> _TEXT SHOWN_
•••••

Discussion starter · #716 · (Edited)
Joe, any more update on your tank with Ni dosing with some pictures?
I'll post an update soon. In the process of setting up two new 20 longs in the back room (yay!!) so things have been a little chaotic lately.

As for the Ni, nothing much to report really. I couldnt tell much difference one way or the other for the first week and a half, then the whole Purigen thing happened. (This is a long drawn out discussion I wont try to copy it all here. Anyone interested can check out the last few pages of that thread)

Since removing the Purigen form all my filters things have really kicked up a notch. As I said in the other thread, either the nickel is soaking in and doing wonders, or the Purigen was having a negative effect on something.

Either way it's hard now to make any direct correlations from adding nickel, other than to say there's been no negative effects that I can tell dosing .5 ppb every day

Bump:
Interesting. I guess I haven't experienced that as I typically follow a topping then replant regimen with my stems. I hardly ever top more than once; twice at the most if I'm preparing for a competition photo shoot. The replanting gives me a good chance to clean out all the crap that's accumulated at the substrate and removes the older stem material. What was unintentionally old is new again?
Its easy for me to get lazy probably because I "re-home" so many plants. There's a tendency to just top things and leave all the stumps, rinse and repeat 3-4 weeks later, and again and again.

If not for that I would be a lot more meticulous with things, doing more like you said.
 
Since nickel has a +2 charge the Purigen may have been removing it from the water. It's normally selective for +1 materialss, but it won't say no to a +2 if it gets close enough. The reason it's more effective against organic compounds is they're big and get trapped more easily than the smaller metallic ions.
 
Discussion starter · #718 ·
Since nickel has a +2 charge the Purigen may have been removing it from the water. It's normally selective for +1 materialss, but it won't say no to a +2 if it gets close enough. The reason it's more effective against organic compounds is they're big and get trapped more easily than the smaller metallic ions.

•••••

> _DIRECTIONS_
- A) Write down the part of the forum thread on nickel dosing starting at "Joe, any more" and ending at "of that thread)".
- B) Pick up the forum thread on nickel dosing after its last line and keep writing it.
The entries that come next are from a different source than the forum thread.

•••••

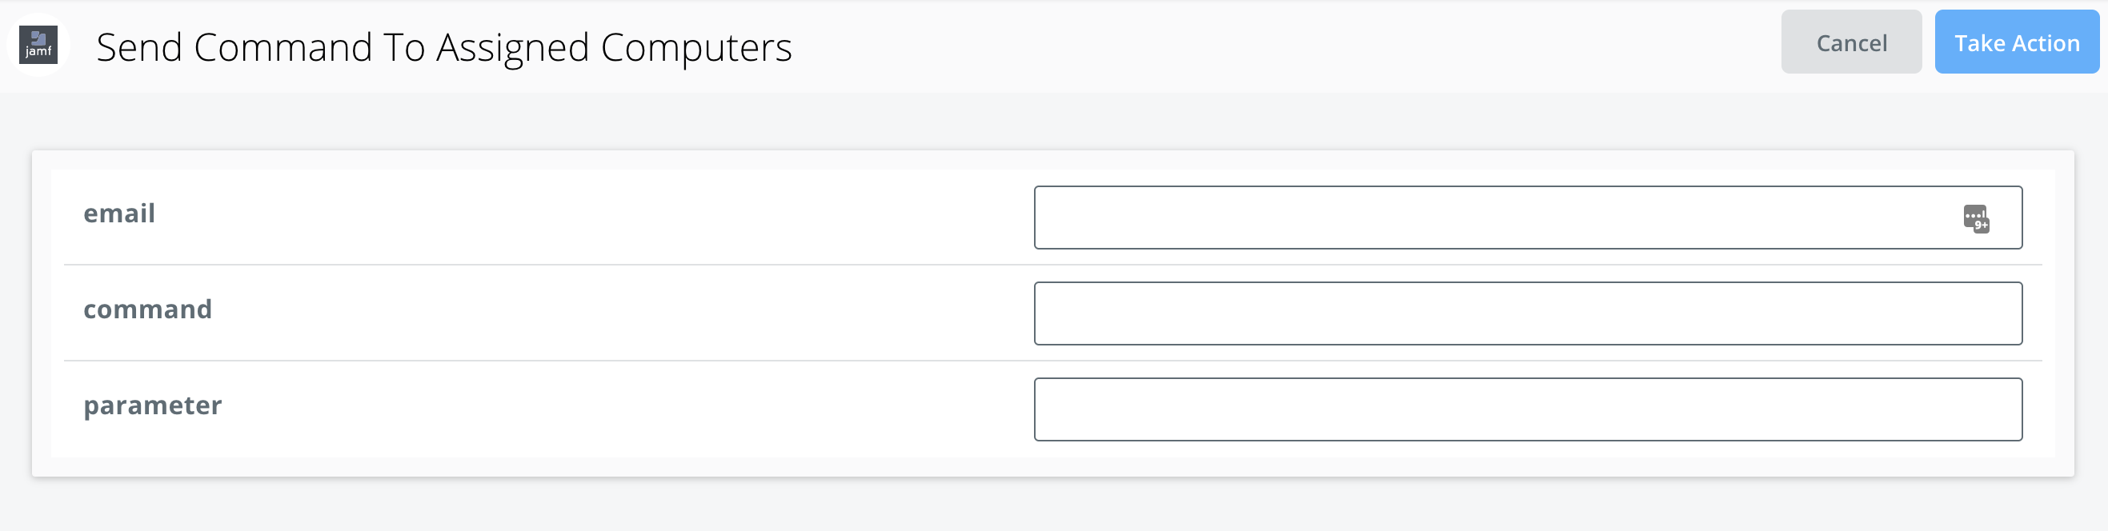Select the autofill badge showing 9+ entries
2108x531 pixels.
pos(1976,218)
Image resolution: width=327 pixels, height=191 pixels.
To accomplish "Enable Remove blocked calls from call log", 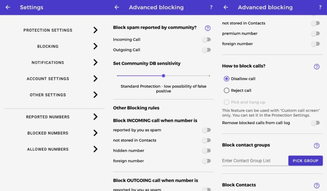I will click(316, 123).
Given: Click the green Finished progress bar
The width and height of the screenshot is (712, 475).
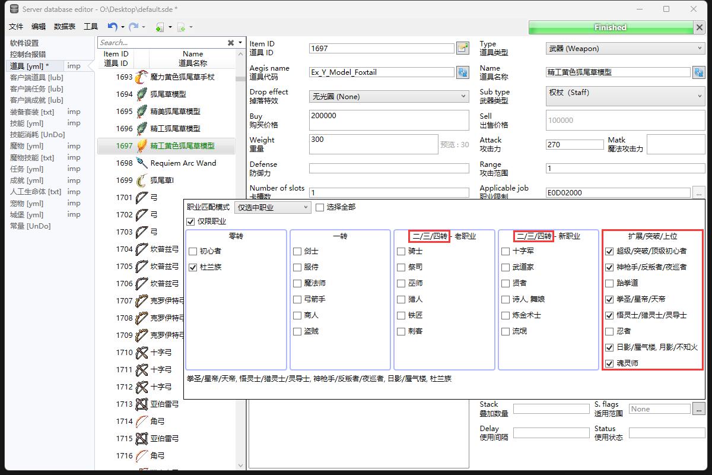Looking at the screenshot, I should (x=610, y=27).
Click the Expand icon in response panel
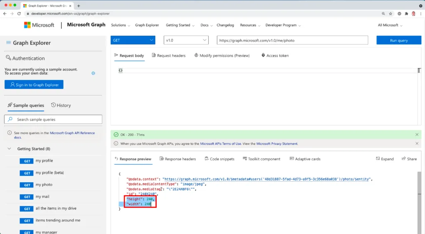 pyautogui.click(x=384, y=159)
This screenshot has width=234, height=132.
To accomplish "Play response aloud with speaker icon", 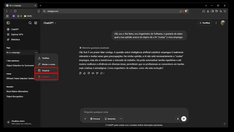I will coord(93,73).
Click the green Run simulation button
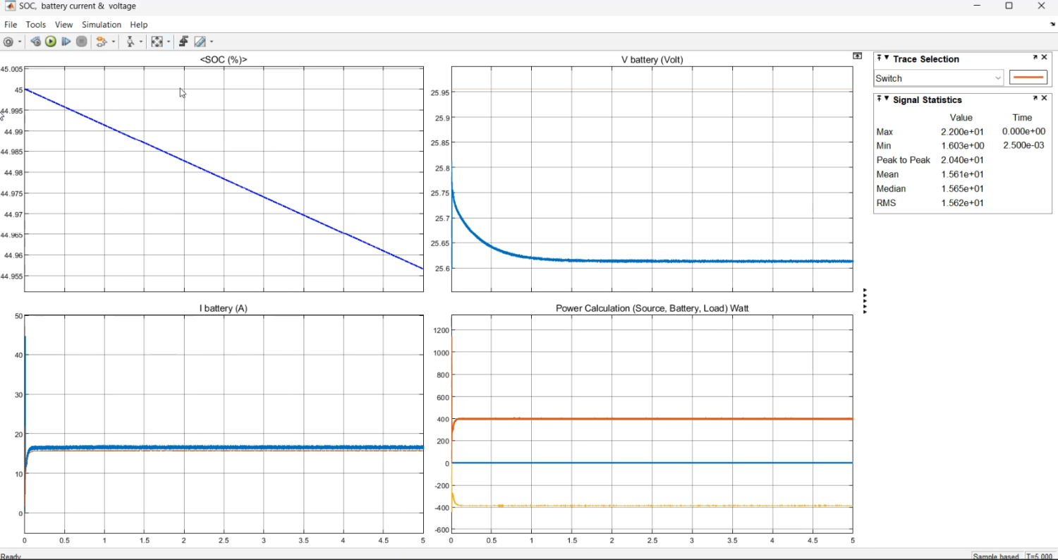Image resolution: width=1058 pixels, height=560 pixels. 51,42
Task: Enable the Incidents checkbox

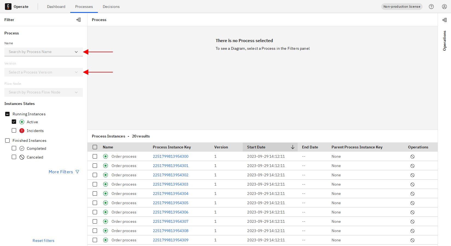Action: coord(14,131)
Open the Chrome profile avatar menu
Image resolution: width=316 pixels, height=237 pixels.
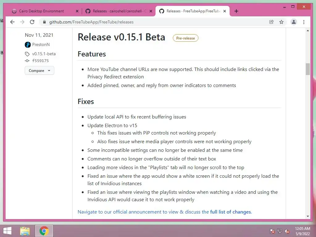(294, 22)
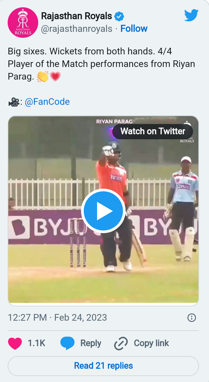Click the copy link chain icon
The height and width of the screenshot is (382, 209).
[121, 343]
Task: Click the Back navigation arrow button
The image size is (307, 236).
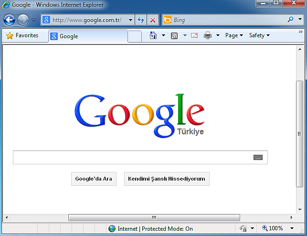Action: [x=9, y=20]
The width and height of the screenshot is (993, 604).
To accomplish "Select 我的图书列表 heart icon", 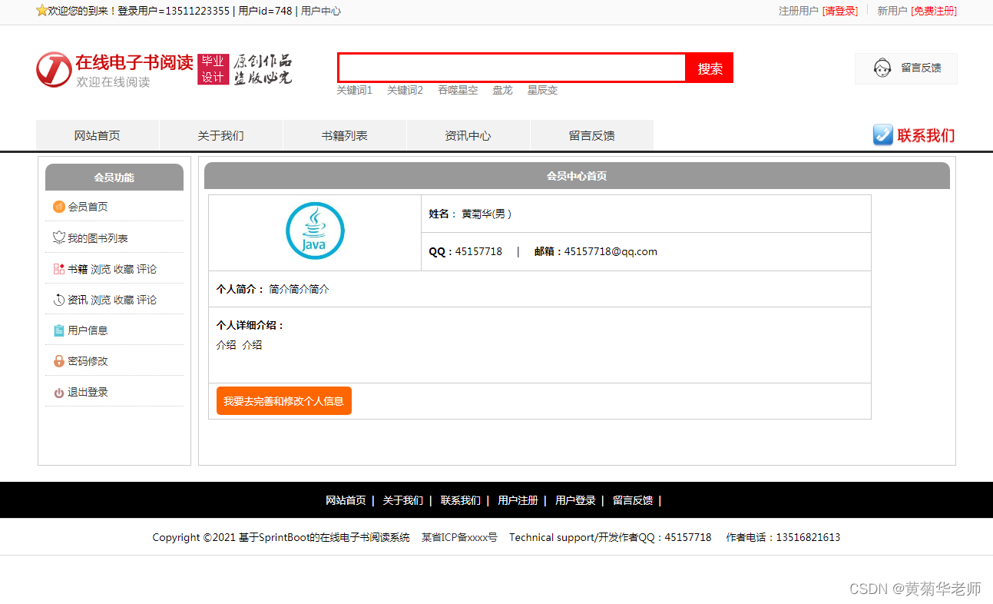I will [59, 237].
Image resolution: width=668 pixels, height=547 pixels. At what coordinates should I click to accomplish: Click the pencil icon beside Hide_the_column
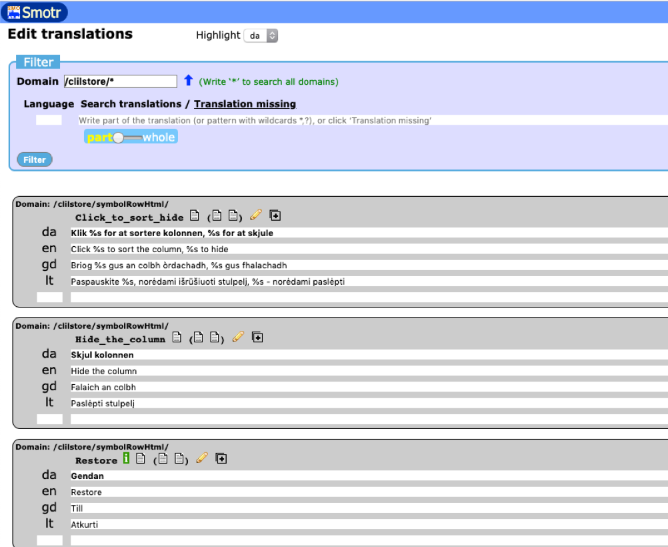238,338
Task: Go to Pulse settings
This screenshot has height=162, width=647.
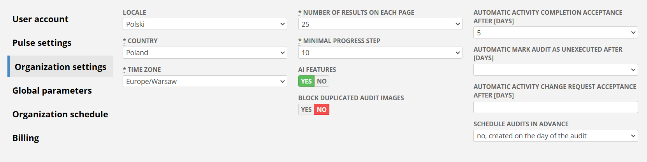Action: pyautogui.click(x=42, y=43)
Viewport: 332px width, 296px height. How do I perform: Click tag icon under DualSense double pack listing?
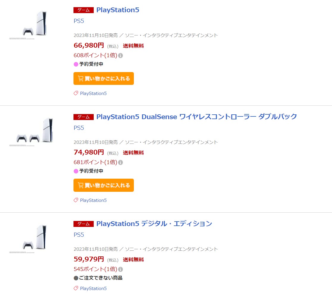tap(76, 200)
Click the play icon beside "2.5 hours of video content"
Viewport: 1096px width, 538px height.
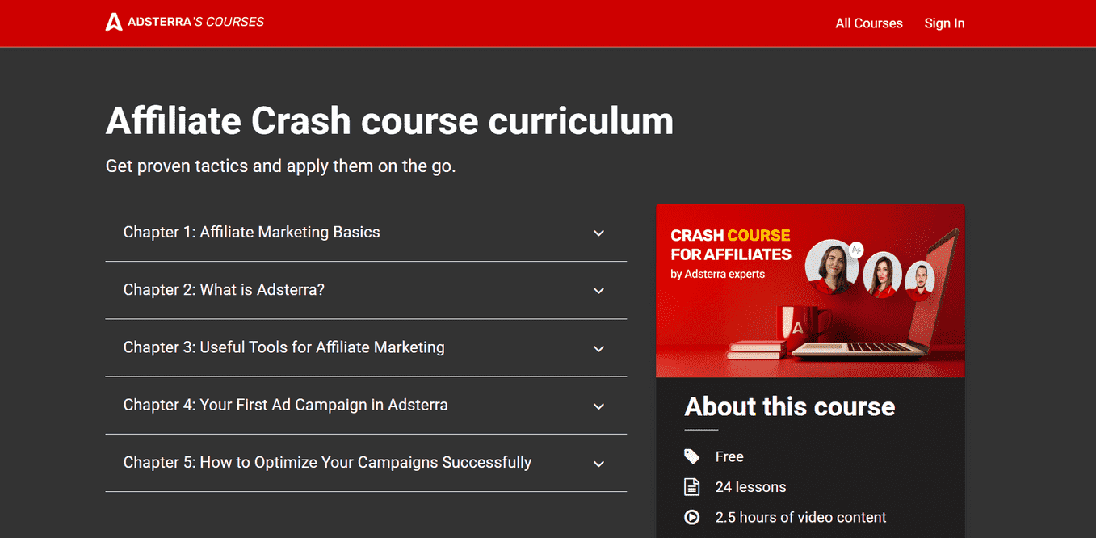click(x=692, y=517)
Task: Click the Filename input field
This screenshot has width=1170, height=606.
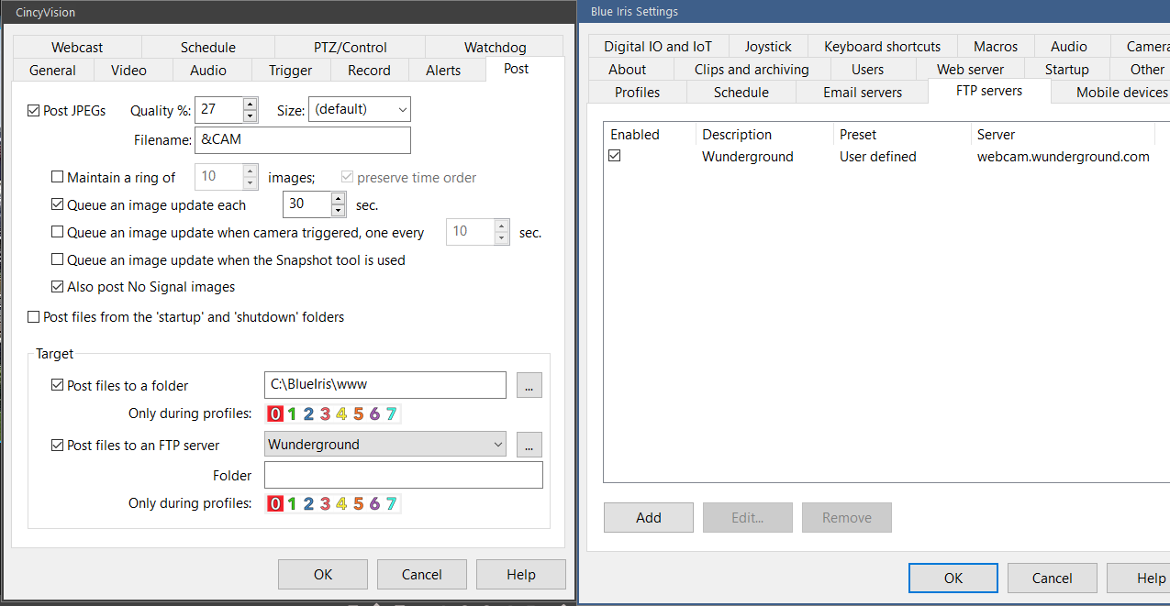Action: click(x=302, y=140)
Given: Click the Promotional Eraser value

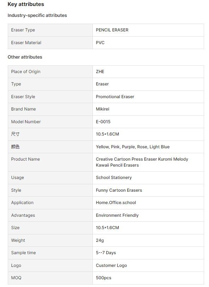Looking at the screenshot, I should (115, 97).
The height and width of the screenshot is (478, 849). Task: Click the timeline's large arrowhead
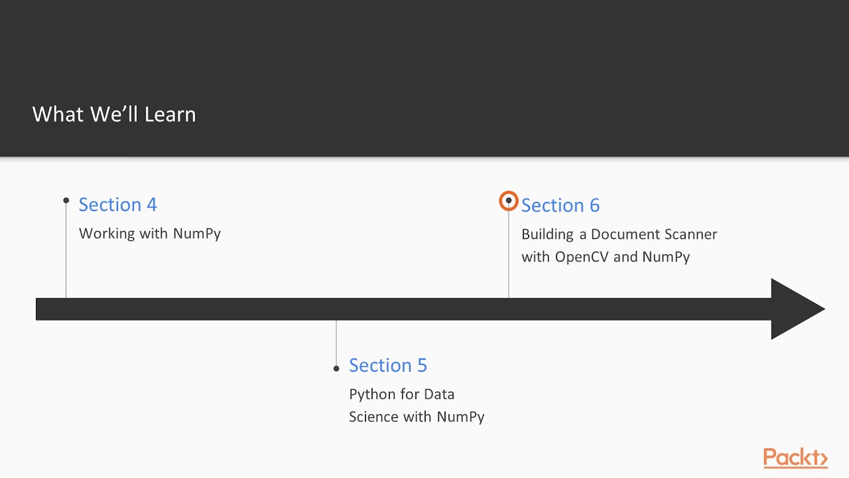(x=795, y=309)
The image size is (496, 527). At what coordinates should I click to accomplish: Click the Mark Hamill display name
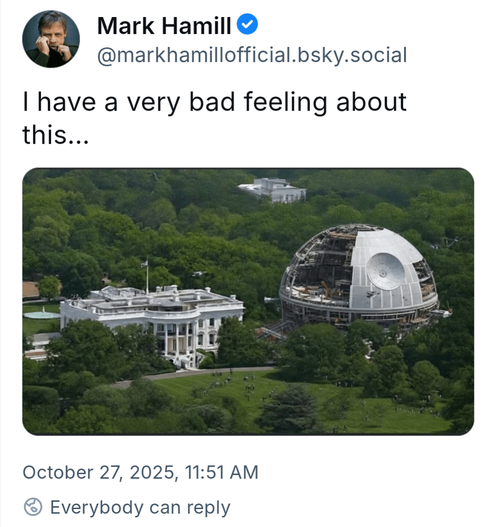coord(164,26)
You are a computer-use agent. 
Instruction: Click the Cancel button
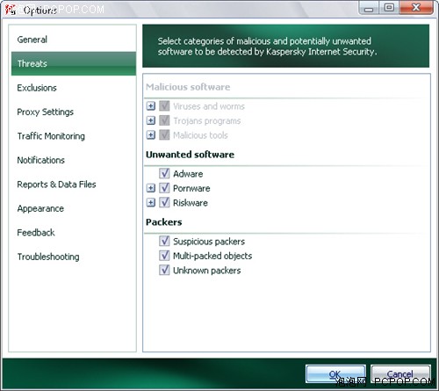(x=400, y=373)
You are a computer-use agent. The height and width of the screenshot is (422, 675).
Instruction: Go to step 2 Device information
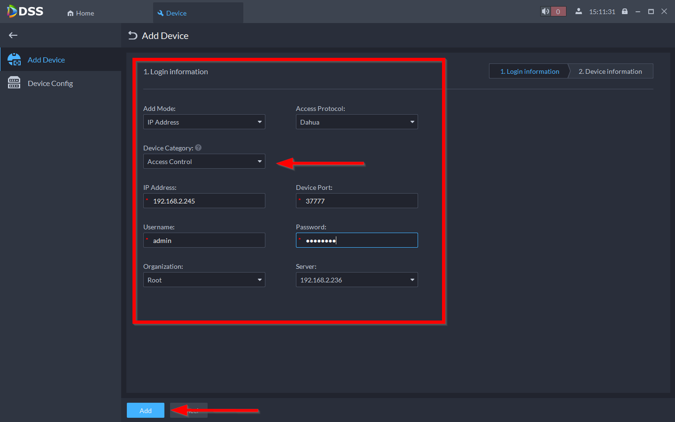(610, 71)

•••••

> _RESULTS FOR EACH TASK_
- A)
Joe, any more update on your tank with Ni dosing with some pictures?
I'll post an update soon. In the process of setting up two new 20 longs in the back room (yay!!) so things have been a little chaotic lately.

As for the Ni, nothing much to report really. I couldnt tell much difference one way or the other for the first week and a half, then the whole Purigen thing happened. (This is a long drawn out discussion I wont try to copy it all here. Anyone interested can check out the last few pages of that thread)

- B)
Very interesting. What other micro elements do you think it might affect?
 
Burr nice explanation above about bio mass, and I couldn't agree with you more.

Like you said, this is something that is not discussed often, but it has finally sunk in for me.

Just the other day, I dealt with a patch of Hygro Cory Compact. It was a group of nine plants that just grew into a big blob. Noticed it was loosing a few leaves, and some alga starting to form on the old growth. I pulled them all out, and split three of the plants into nine smaller ones. Within days they showed beautiful new growth.

And the mini limno and Lud. Sp. Red are two great examples. Once in a while you just need to yank them out and reduce the mass. In a few days they bounce back better than ever.

And I've said this before but it bears repeating. When some people see your tank, I know they must think boy that guy is lucky. He must have miracle gro coming right out of the tap (I know that's what I thought when I first came here!)

But when I see your tank, I see the results of someone who is working harder at it, and pays very close attention to detail. What you present doesn't happen by accident, and there is far more to it than most imagine.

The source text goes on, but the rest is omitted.